Abstract:Financial technology (FinTech) has drawn much attention among investors and companies. While conventional stock analysis in FinTech targets at predicting stock prices, less effort is made for profitable stock recommendation. Besides, in existing approaches on modeling time series of stock prices, the relationships among stocks and sectors (i.e., categories of stocks) are either neglected or pre-defined. Ignoring stock relationships will miss the information shared between stocks while using pre-defined relationships cannot depict the latent interactions or influence of stock prices between stocks. In this work, we aim at recommending the top-K profitable stocks in terms of return ratio using time series of stock prices and sector information. We propose a novel deep learning-based model, Financial Graph Attention Networks (FinGAT), to tackle the task under the setting that no pre-defined relationships between stocks are given.
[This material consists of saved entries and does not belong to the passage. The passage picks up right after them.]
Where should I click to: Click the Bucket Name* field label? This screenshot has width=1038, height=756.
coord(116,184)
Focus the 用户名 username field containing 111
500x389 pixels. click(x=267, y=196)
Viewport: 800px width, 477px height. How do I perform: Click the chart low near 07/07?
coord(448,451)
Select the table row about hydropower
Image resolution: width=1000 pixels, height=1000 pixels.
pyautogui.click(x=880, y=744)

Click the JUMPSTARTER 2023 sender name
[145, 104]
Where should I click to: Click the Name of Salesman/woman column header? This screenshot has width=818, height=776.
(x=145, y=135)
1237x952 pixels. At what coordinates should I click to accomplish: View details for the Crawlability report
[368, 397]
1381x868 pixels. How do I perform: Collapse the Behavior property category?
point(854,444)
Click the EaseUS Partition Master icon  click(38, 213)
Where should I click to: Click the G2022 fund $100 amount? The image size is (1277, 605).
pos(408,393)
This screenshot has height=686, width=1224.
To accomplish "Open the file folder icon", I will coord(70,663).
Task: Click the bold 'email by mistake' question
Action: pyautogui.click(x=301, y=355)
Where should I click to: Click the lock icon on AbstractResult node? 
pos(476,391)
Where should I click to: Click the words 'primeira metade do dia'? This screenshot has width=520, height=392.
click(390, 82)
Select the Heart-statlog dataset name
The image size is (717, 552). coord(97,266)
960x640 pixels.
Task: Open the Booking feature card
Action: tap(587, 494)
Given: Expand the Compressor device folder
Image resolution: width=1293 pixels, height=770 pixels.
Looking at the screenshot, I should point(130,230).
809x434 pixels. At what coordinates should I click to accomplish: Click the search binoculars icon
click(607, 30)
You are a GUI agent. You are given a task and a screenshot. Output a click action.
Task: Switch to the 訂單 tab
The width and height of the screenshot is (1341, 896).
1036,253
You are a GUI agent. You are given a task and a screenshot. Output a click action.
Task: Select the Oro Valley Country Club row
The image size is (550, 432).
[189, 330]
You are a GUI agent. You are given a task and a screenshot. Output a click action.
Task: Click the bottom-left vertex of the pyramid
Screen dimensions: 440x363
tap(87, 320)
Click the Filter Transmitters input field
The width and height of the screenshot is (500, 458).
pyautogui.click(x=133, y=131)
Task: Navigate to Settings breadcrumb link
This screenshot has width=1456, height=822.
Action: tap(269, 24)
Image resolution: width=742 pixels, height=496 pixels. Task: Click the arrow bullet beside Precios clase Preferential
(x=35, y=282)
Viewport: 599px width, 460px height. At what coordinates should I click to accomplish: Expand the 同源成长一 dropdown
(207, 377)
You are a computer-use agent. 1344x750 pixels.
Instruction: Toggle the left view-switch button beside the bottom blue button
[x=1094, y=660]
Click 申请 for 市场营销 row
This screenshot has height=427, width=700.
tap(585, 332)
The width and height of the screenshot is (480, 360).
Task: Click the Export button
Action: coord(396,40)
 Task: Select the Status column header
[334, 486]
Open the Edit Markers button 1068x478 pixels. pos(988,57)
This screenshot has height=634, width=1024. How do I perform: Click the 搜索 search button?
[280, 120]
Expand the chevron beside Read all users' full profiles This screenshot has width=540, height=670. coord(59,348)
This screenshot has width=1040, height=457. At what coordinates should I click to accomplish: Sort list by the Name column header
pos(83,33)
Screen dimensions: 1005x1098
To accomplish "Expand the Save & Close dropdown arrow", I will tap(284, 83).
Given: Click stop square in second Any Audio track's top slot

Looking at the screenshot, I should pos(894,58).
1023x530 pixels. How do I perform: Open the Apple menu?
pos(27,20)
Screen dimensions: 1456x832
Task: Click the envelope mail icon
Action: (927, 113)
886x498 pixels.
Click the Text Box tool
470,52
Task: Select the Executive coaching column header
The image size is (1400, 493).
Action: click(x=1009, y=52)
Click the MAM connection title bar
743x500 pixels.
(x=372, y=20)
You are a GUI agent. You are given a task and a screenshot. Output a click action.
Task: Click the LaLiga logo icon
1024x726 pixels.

The idea of FinGAT is three-fold. First, we devise a hierarchical learning component to learn short-term and long-term sequential patterns from stock time series. Second, a fully-connected graph between stocks and a fully-connected graph between sectors are constructed, along with graph attention networks, to learn the latent interactions among stocks and sectors. Third, a multi-task objective is devised to jointly recommend the profitable stocks and predict the stock movement. Experiments conducted on Taiwan Stock, S&P 500, and NASDAQ datasets exhibit remarkable recommendation performance of our FinGAT, comparing to state-of-the-art methods.